Article:
16/08/2024

Jeanne Mariem Corrèze, Le Chant des Cavalières, éditions Les Moutons électriques

Jeanne Mariem Corrèze, Le Chant des Cavalières
éditions Les Moutons électriques 

Alors que son nouveau roman, Nous serions l'incendie, vient juste de rejoindre, ce 14 août, les rayonnages des librairies, je me suis dit qu'il était plus que temps d'exhumer de ma PAL, le premier livre de Jeanne Mariem Corrèze, Le Chant des Cavalières.

Comme les deux récits partagent le même univers, autant faire les choses bien en les lisant dans l'ordre. 

Résumé :

La jeune Sophie se rêve écuyère mais pour le devenir, elle doit attendre le premier sang car c'est la condition pour être liée à un dragon. Pendant ce temps, les évènements se précipitent au sein de l'ordre des Cavalières, une nouvelle Matriarche est nommée. Et c'est elle qui va devenir la maîtresse de Sophie. Seulement occupée à ses petites affaires, elle n'a que peu de temps à accorder à la jeune fille qui va pourtant devoir embrasser son destin et bien choisir ses alliés. Alors quel chemin empruntera-t-elle ? 

Mon avis :

Avec Le Chant des Cavalières, Jeanne Mariem Corrèze nous propose un texte de fantasy très soigné. Elle y a bâti un univers solide et envoûtant en empruntant notamment à la mythologie arthurienne. Elle se l'est d'ailleurs réappropriée avec beaucoup d'habileté en l'abordant sous un angle féministe car ici l'héritage des Pendragon échoue aux femmes. De même que l'on croise entre ces lignes le célèbre Myrddyn sous le masque d'un mage puissant et rusé. Il incarne les légendes oubliées et une magie ancestrale qui renaît sous la plume de Jeanne Mariem Corrèze. Celle-ci embrase les pages de ce livre et se mêle à la nature pour mieux la magnifier. Mais, l'onirisme se manifeste de bien des manières au sein de ce roman. Aussi, il peut intervenir à travers les rêves qui habitent les nuits de certains protagonistes cherchant à leur montrer le chemin même si celui-ci paraît obscur. Enfin, il y a également l'omniprésence des dragons, fabuleuses créatures issues du bestiaire merveilleux que la littérature fantasy adopte bien volontiers et que l'autrice a choisi ici d'en faire de fidèles montures à ses cavalières. 

Dans Le Chant des Cavalières, on parcourt donc le royaume de Sarda, essentiellement à dos de dragons. Depuis la Grande Guerre, la défaite de la reine Maude et la réédition du royaume à Sabès, celui-ci vit dans une paix relative. Le pouvoir est entre les mains d'un prince et d'un condottiere. L'Ordre des Cavalières est réparti au sein des quatre citadelles : Nordeau, Estari, Ousterre et Soufeu. Mais, ces guerrières d'antan ne sont plus que l'ombre d'elles-mêmes, davantage rompues aux intrigues de cour qu'aux véritables combats. Seulement une effervescence semble agiter les couloirs du pouvoir. Tandis que certains s'accrochent aux paroles d'une prophétie annonçant le retour des Reines, d'autres ont des velléités d'indépendance ou rêvent d'une autre gouvernance.

Enregistrements contenus dans un jeu de données:
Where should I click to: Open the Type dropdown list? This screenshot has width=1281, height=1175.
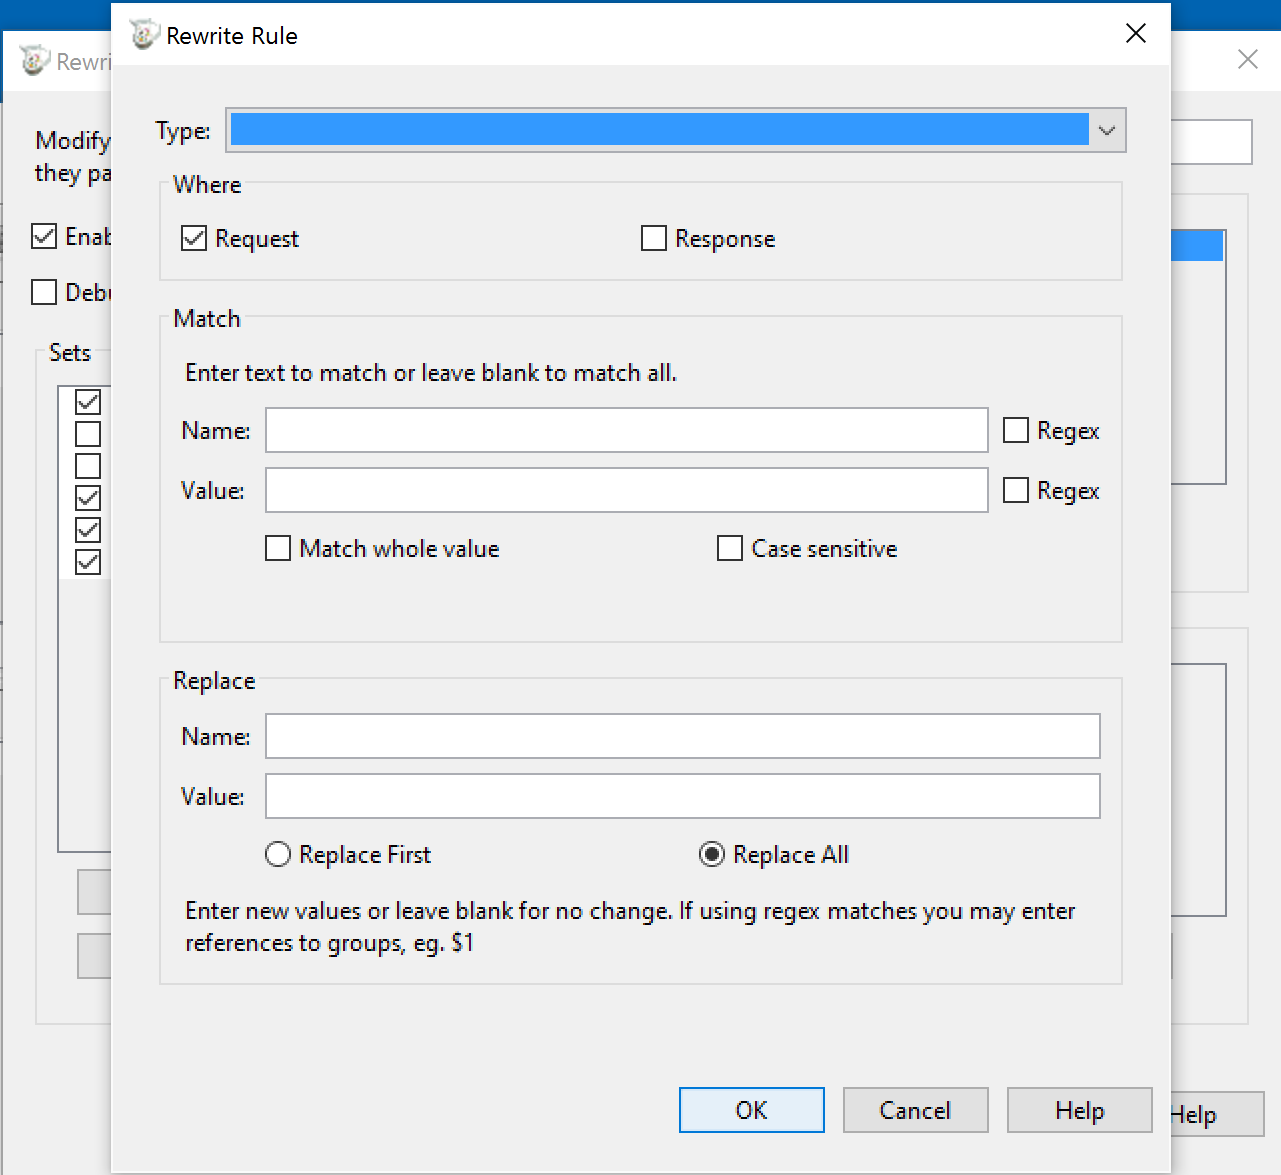click(x=1106, y=131)
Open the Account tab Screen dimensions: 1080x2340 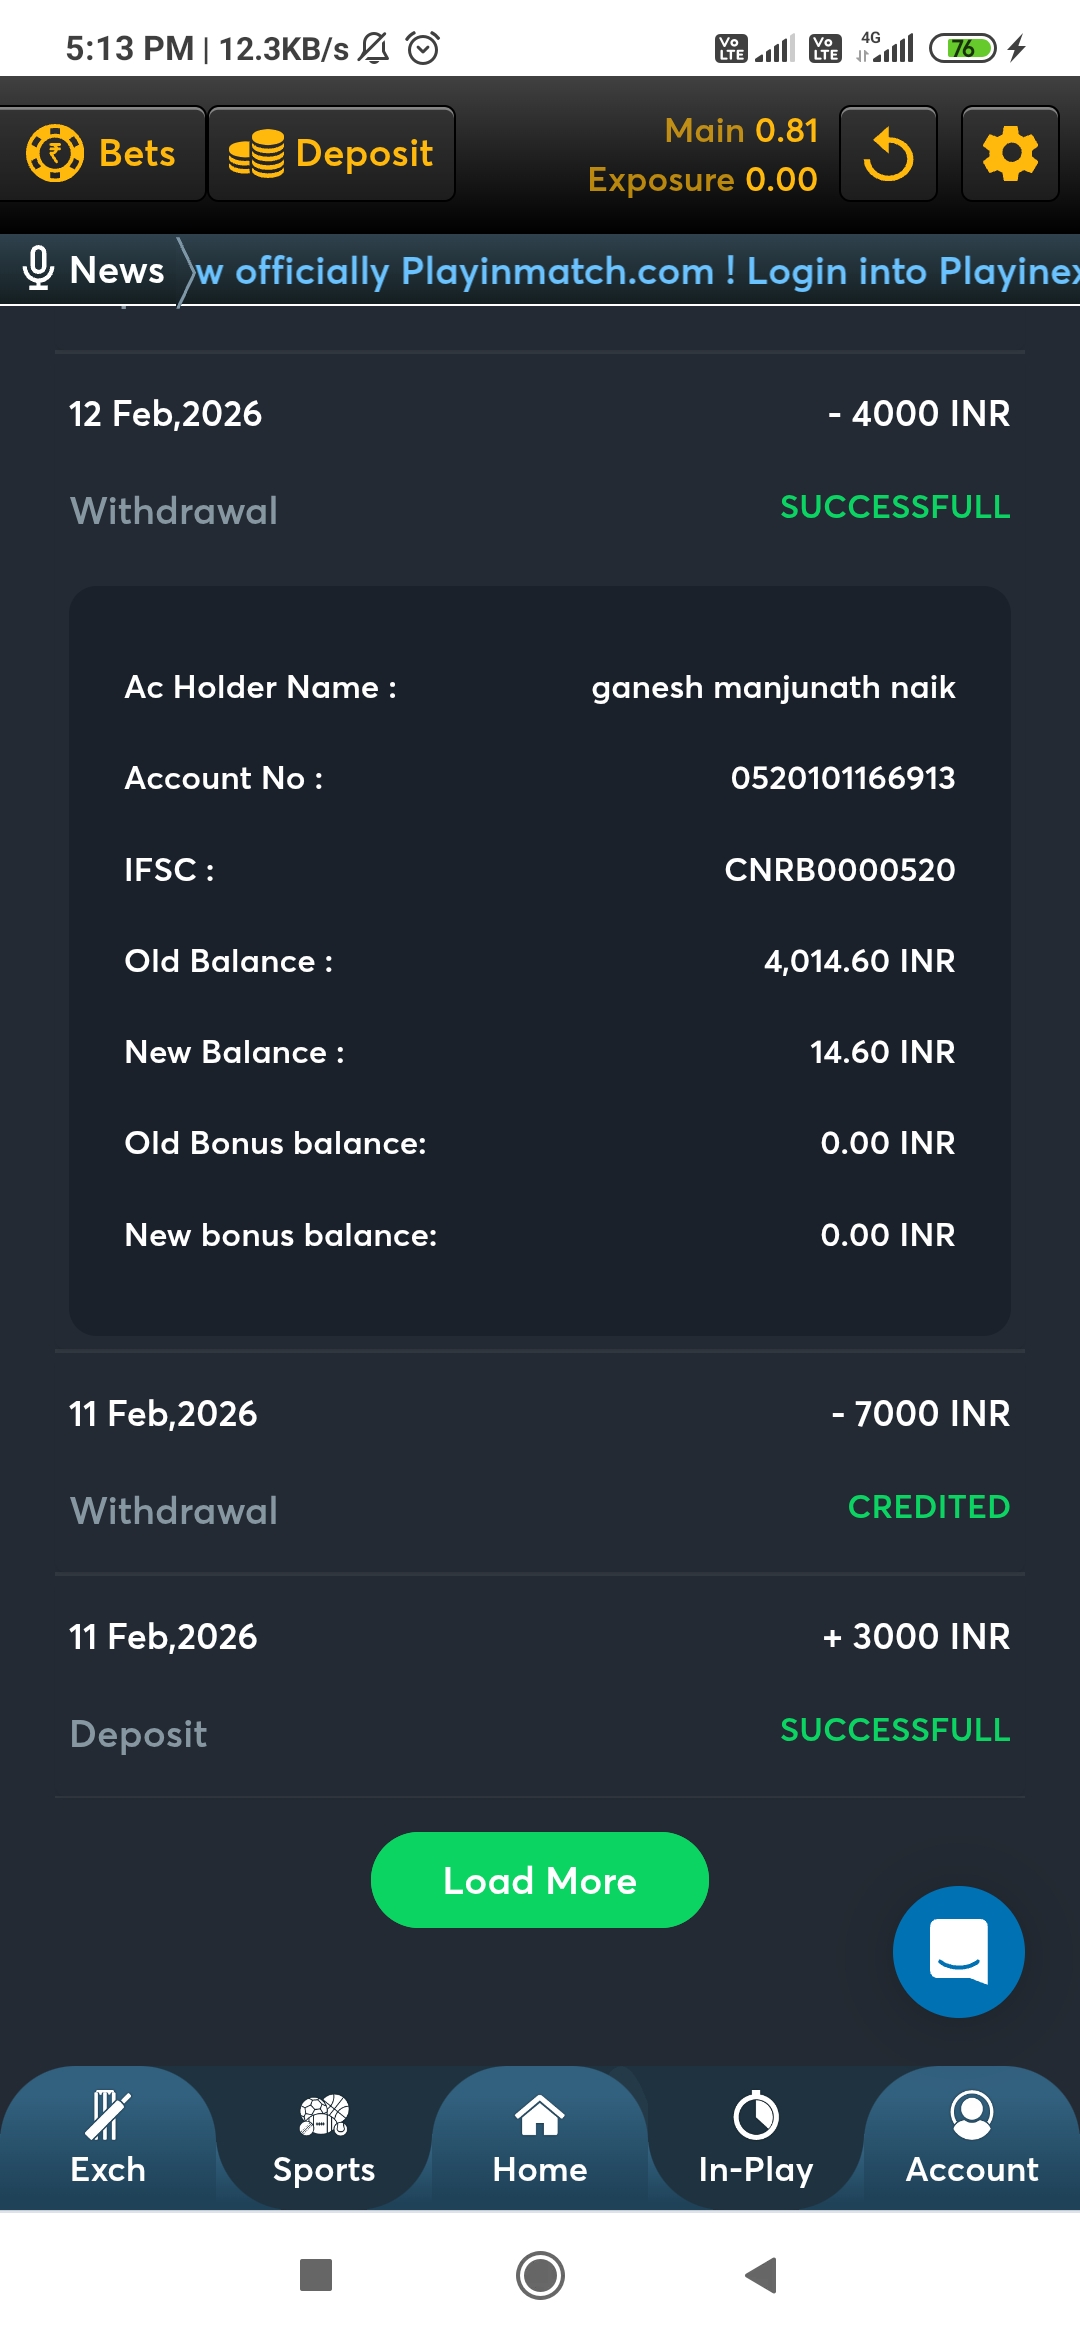coord(972,2138)
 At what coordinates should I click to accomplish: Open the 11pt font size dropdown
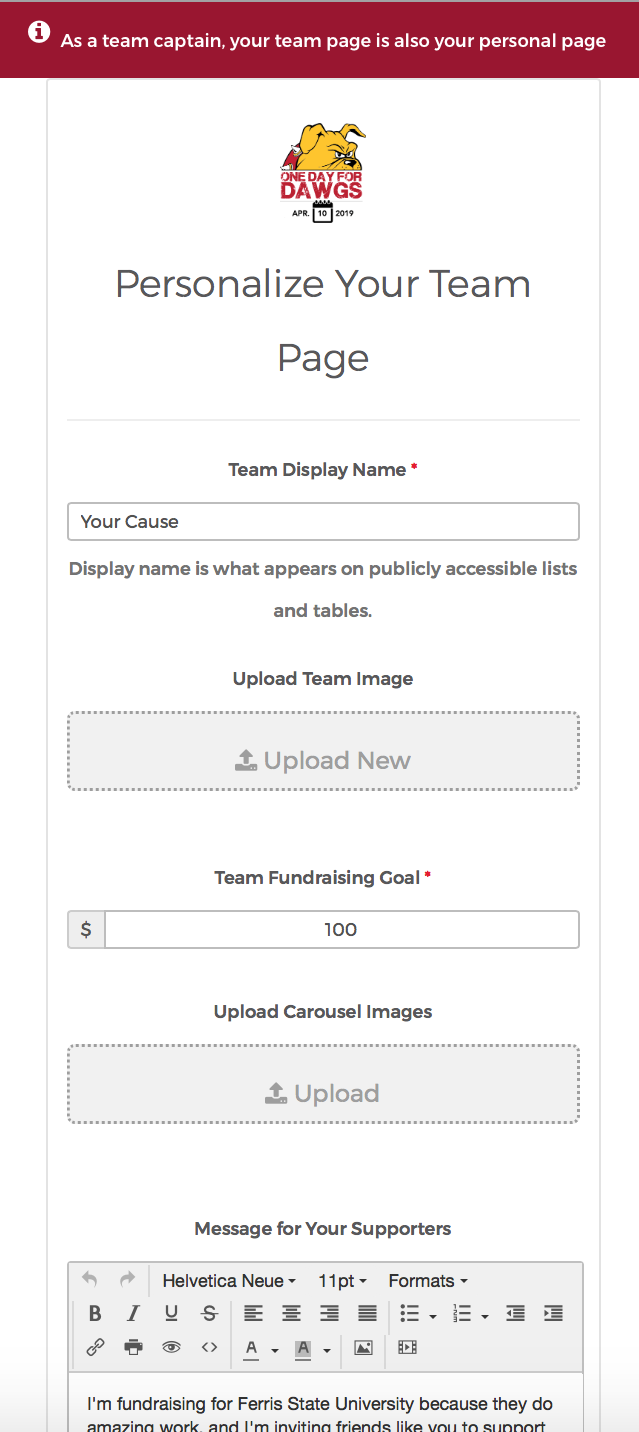(342, 1281)
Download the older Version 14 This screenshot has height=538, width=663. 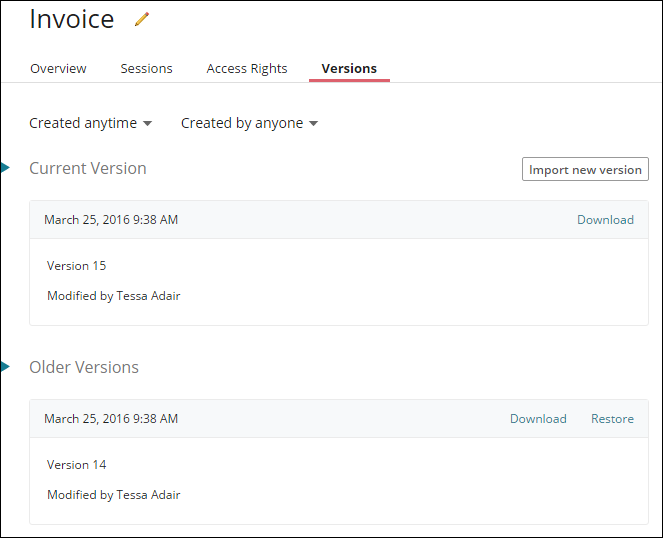pyautogui.click(x=538, y=419)
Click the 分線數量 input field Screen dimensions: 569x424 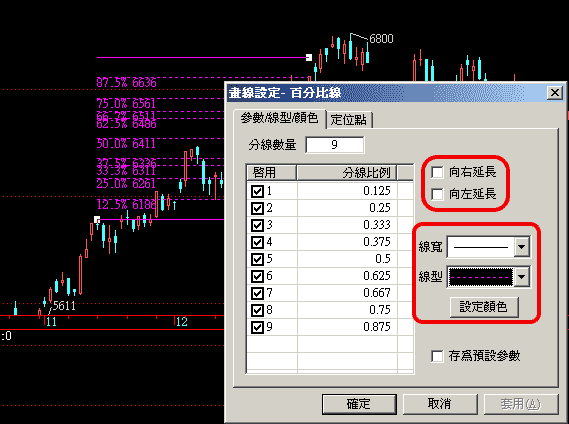(335, 145)
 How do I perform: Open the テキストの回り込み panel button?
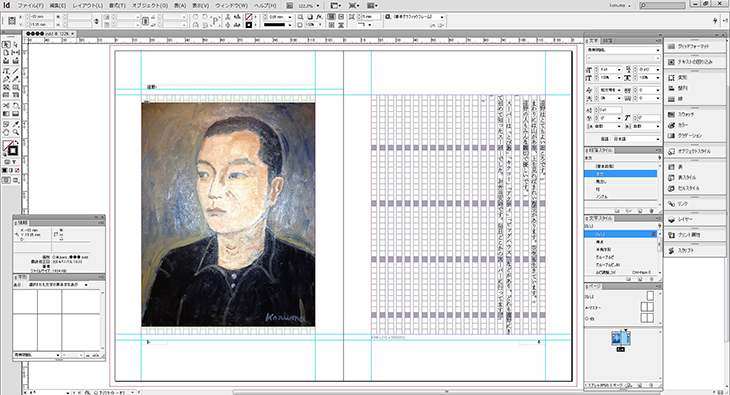pos(695,61)
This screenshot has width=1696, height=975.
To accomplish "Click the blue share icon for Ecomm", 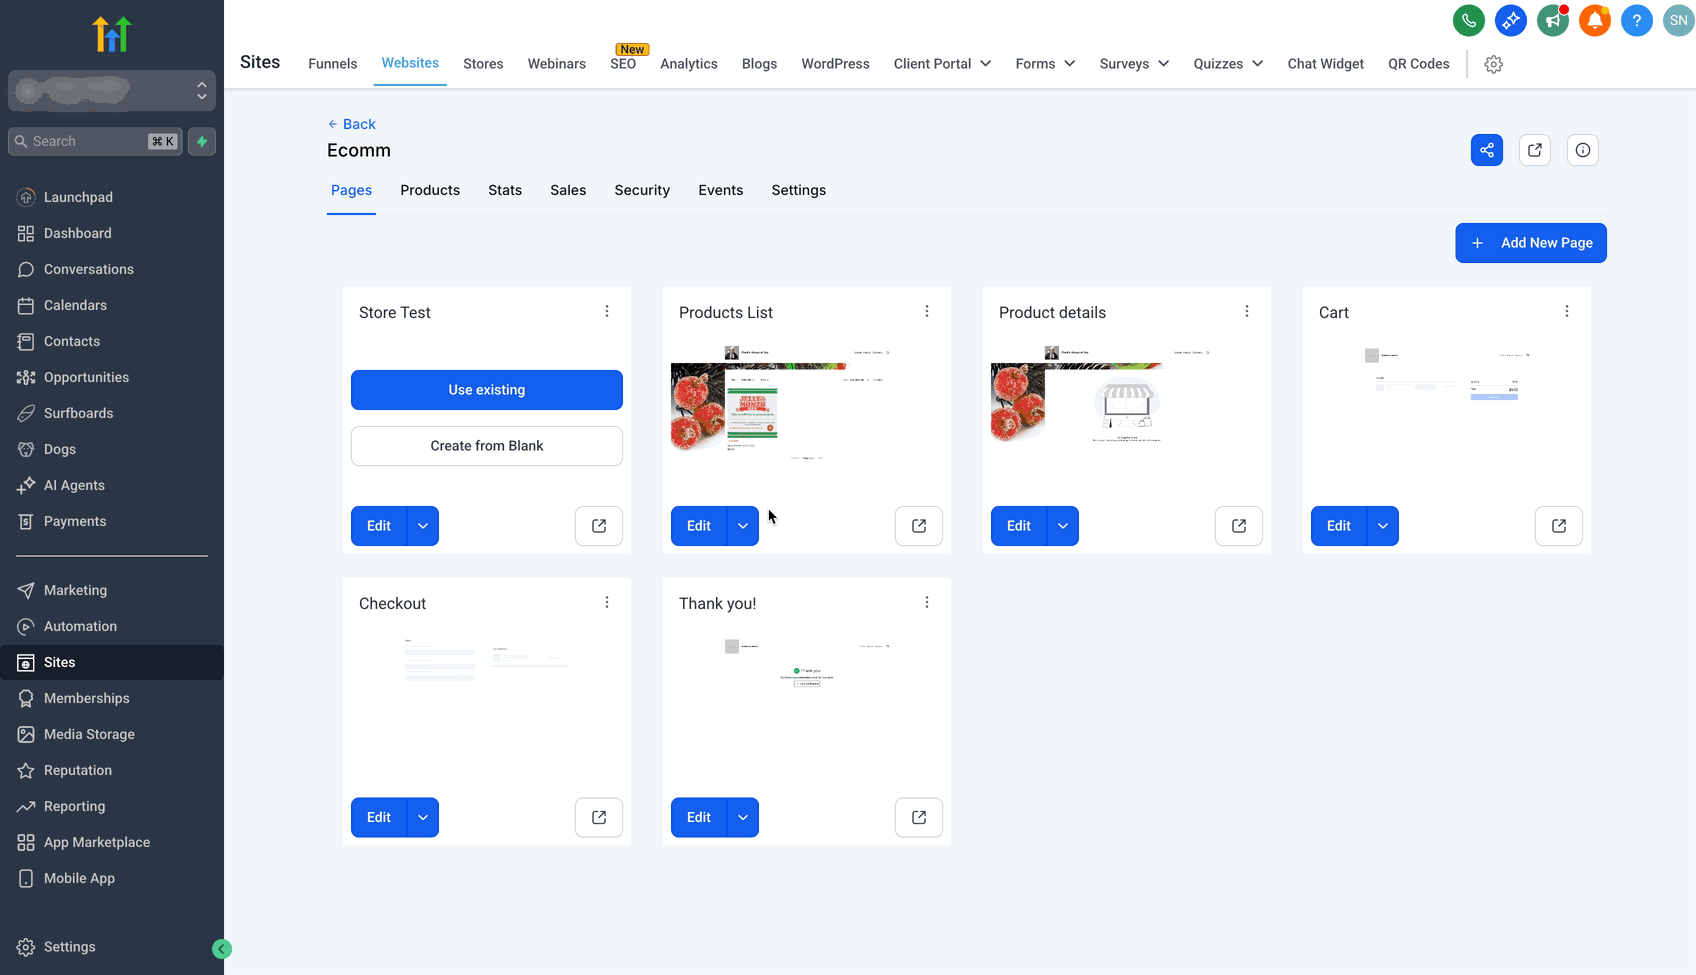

Consigne 1: Condensez l'article en deux phrases.
Consigne 2: Selon l'article, qui détient le pouvoir dans le royaume de Sarda ?

Réponse complète 1: Le Chant des Cavalières, premier livre de Jeanne Mariem Corrèze, suit la jeune Sophie, qui rêve de devenir écuyère et doit attendre le premier sang pour être liée à un dragon, tandis qu'une nouvelle Matriarche, nommée au sein de l'ordre des Cavalières, devient sa maîtresse. Ce roman de fantasy, qui emprunte à la mythologie arthurienne sous un angle féministe, se déroule dans le royaume de Sarda, où l'Ordre des Cavalières, réparti en quatre citadelles, est davantage rompu aux intrigues de cour qu'aux véritables combats.

Réponse complète 2: Un prince et un condottiere.